This book introduced me to Steve McConnell's Professional Development Ladder, a way of evaluating your current level of professionalism and learning what areas of knowledge you need in order to progress. It also talks about software engineer licensing (Texas does it), the newly accredited Software Engineering degree program (this replaces Computer Science in many respects), and the Software Engineering Institute's Code of Ethics and Professional Practice.

Many of these resources can be found around the Net, but this book neatly consolidates a lot of information. It also includes a lot of information (mainly statistics) I would not have found elsewhere, such as ROI's for specific software engineering practices (simply measuring productivity can return 150% in 12 months or 600% over 36 months, page 116), the exact makeup of the huge productivity gap between different developers (communication factors alone account for a 53% productivity difference, page 137), and an interesting and realistic diagram showing how professional licensing affects the pool of good and bad developers.

The roadmap extends all the way from the entry-level developer or new high-school graduate all the way up to industry leadership.

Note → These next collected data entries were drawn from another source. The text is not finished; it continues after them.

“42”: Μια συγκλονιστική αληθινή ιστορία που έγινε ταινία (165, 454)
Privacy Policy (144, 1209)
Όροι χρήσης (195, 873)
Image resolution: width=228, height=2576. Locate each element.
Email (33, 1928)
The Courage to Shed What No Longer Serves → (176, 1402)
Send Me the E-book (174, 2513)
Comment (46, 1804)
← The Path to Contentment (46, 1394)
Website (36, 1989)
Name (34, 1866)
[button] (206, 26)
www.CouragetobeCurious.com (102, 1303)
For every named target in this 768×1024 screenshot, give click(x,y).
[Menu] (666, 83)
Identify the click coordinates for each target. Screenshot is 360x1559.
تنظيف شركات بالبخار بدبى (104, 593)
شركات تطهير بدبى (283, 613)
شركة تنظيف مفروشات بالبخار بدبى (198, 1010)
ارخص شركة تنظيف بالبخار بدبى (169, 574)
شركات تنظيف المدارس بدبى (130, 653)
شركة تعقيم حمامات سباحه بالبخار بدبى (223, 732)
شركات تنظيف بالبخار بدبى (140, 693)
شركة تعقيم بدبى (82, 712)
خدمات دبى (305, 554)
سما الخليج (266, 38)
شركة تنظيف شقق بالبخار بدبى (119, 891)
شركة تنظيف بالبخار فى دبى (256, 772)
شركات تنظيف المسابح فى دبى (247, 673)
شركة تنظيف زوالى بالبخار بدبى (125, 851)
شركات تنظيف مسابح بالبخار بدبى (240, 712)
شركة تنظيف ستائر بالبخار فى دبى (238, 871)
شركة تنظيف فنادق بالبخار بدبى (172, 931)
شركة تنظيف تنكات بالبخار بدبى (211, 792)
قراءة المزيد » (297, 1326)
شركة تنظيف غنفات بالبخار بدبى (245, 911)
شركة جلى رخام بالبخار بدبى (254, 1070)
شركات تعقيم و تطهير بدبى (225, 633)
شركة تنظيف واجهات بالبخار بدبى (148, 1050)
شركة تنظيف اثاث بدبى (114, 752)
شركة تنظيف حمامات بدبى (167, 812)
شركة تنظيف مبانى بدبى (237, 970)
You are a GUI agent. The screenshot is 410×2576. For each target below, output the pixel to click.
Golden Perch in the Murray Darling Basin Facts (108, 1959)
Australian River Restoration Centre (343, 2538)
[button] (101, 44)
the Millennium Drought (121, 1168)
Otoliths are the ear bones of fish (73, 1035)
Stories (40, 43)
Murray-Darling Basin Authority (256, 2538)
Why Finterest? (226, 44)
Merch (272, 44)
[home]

I give this book 5 stars not for the book alone but for it combined with the resources at McConnell's web site. If you want to excel in your field as a developer, these two taken together give a lot of great advice.


Rating: 5 out of 5
Another Classic by Mr. McConnell
In this single book, Mr. McConnell has managed to summarize all of the arguments for 'building software the right way'. It is non-intuitive to individuals who have little or no training in software engineering, including programmers. When I used to interview VB programmers my first question was always 'Describe the Implements keyword'.

For many business people they feel that if you are not coding then you are not making progress, which is just plain wrong if you are in the early stages of a project. This often puts us (as project leaders) in the position of educating the client. This book is incredibly helpful for just such an endeavor. There are so many great points that I have used in helping me overcome the non-intuitive parts of development.

The statistics for our industry are abysmal (in terms of budgets over-runs, cancelled projects, etc.). If everyone read this book, and stopped coding for a few hours and actually THOUGHT more about the problem (especially for OO development - doing UML, CRC Cards or SOMETHING) in my opinion (after coding for 20 years - 13 of them professionally) our industry would be in much better shape. Even better would be if you can get your team using design patterns, pair programming (in many cases this is a good idea but not in all), agile development techniques, and other general 'best practices'.

I am constantly under pressure to code before it is appropriate to do so. It is hard to explain to a CEO that you need time to do what they believe is 'drawing pretty pictures'. However, reducing dependencies (and when you have them, making them dependent on abstract classes and/or interfaces NOT concrete implementation), not to mention model/view/controller type patterns are the difference between turning on a dime (say adding a web services API in a few weeks) or spending 6 months on a rewrite.

I cannot say enough good things about this book.

Kind Regards,
Damon Carr, CTO
Monetaire
www.monetaire.com


Rating: 5 out of 5
Philosophical, but short, sweet, and to the point
This book is a brilliant, enjoyable explanation of the steps we can take to make our projects and software organisations run better.

To realize the benefit of this book, you must actually Read The Book, which some of the other amazon reviewers have apparently not yet been able to fit into their busy schedules. The reviewer of 'examples of bad management' never read past the first section, which is called 'The Software Tarpit.' It is indeed about why projects are poorly managed, but it is only 55 pages out of 225. Sections 2, 3 & 4 contain abundant specific suggestions about how to meet schedules, budgets, and other project goals.

The reviewer of 'heavy on opinion, light on content' says he reads 5 books a day. The book has numerous notes at the end of each chapter, and is impressively well researched. I surmise this reviewer missed the 'content' during his speed reading.

The reading-impaired agile revolutionaries criticise the book for not discussing agile. This book also does not discuss object-oriented design, the Rational Unified Process, East Indonesian basket weaving, or the tooth fairie because those are different topics. Apparently some people think that every book should discuss agile, regardless of the book's topic.

This book is short, sweet, and to the point. It does not tell you how to debug your current project (see the author's Code Complete for that), but it will tell you how you and your organisation can improve in the long run. My company has already realised benefits from adopting the ideas in this book, and it is mandatory reading for programmers and managers.